- HOW TO COMPLETE THIS TASK -
Which lines below include the string "agent"? Please show each one.

- DATA TO USE -
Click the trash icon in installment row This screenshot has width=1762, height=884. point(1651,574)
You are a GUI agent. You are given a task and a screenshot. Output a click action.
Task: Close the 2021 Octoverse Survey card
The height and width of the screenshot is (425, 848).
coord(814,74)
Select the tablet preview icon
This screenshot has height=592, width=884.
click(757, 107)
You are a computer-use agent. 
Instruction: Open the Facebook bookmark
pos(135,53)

...

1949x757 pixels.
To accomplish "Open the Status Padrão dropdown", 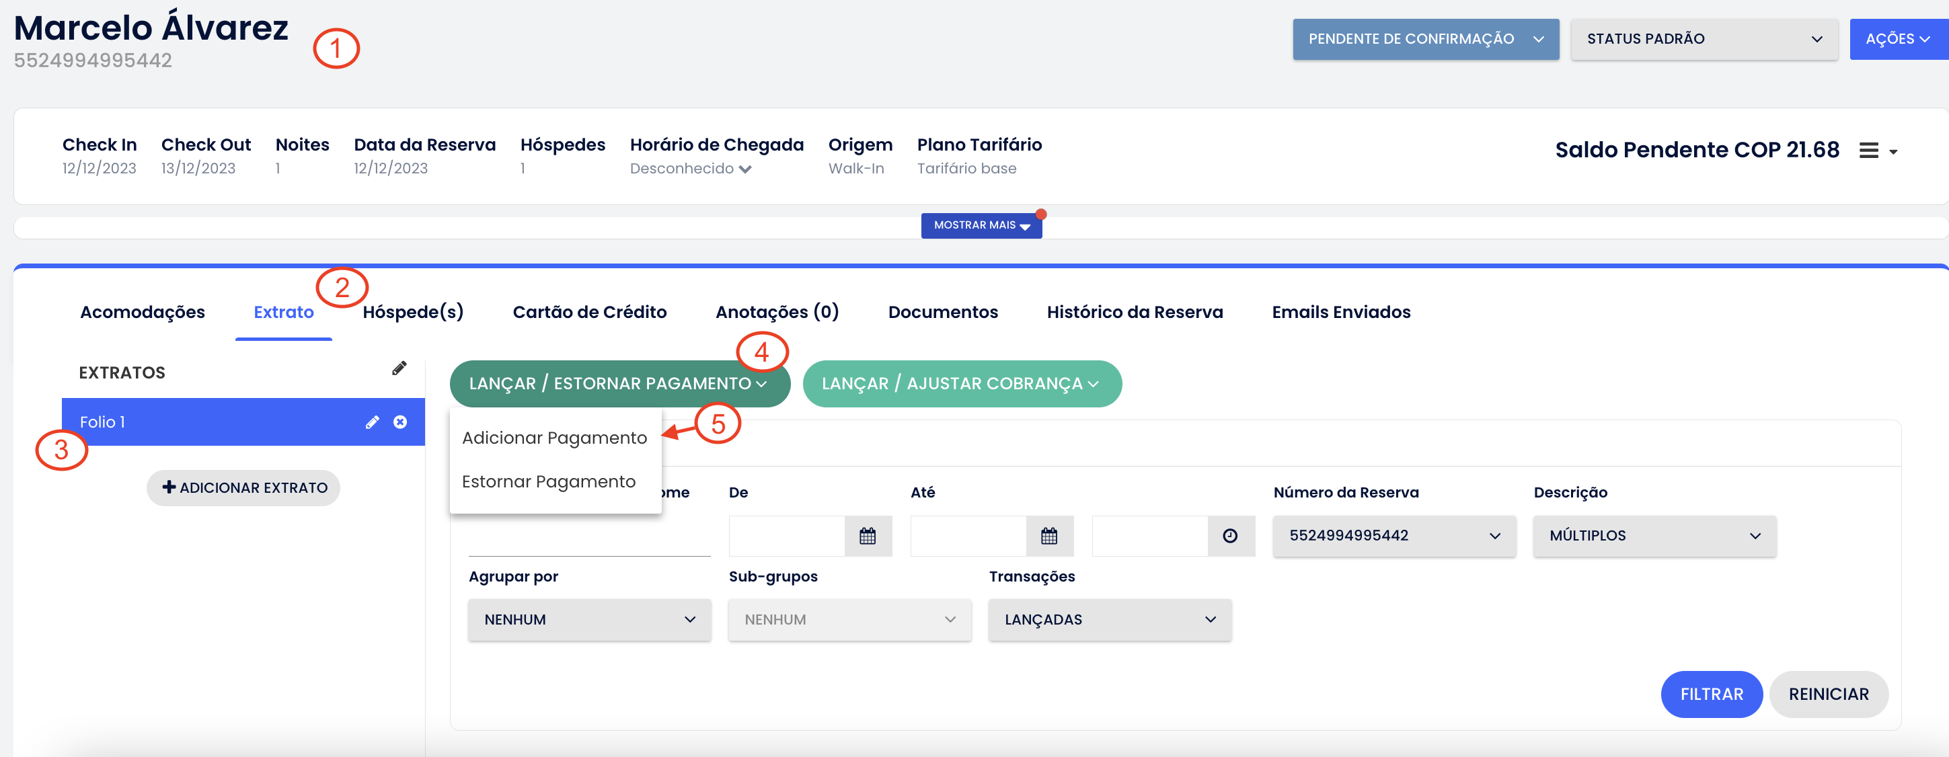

- SOLUTION TO THIS TASK -
You are a GUI agent. You are given a task and a screenshot. Output a click action.
You are a computer-use agent. 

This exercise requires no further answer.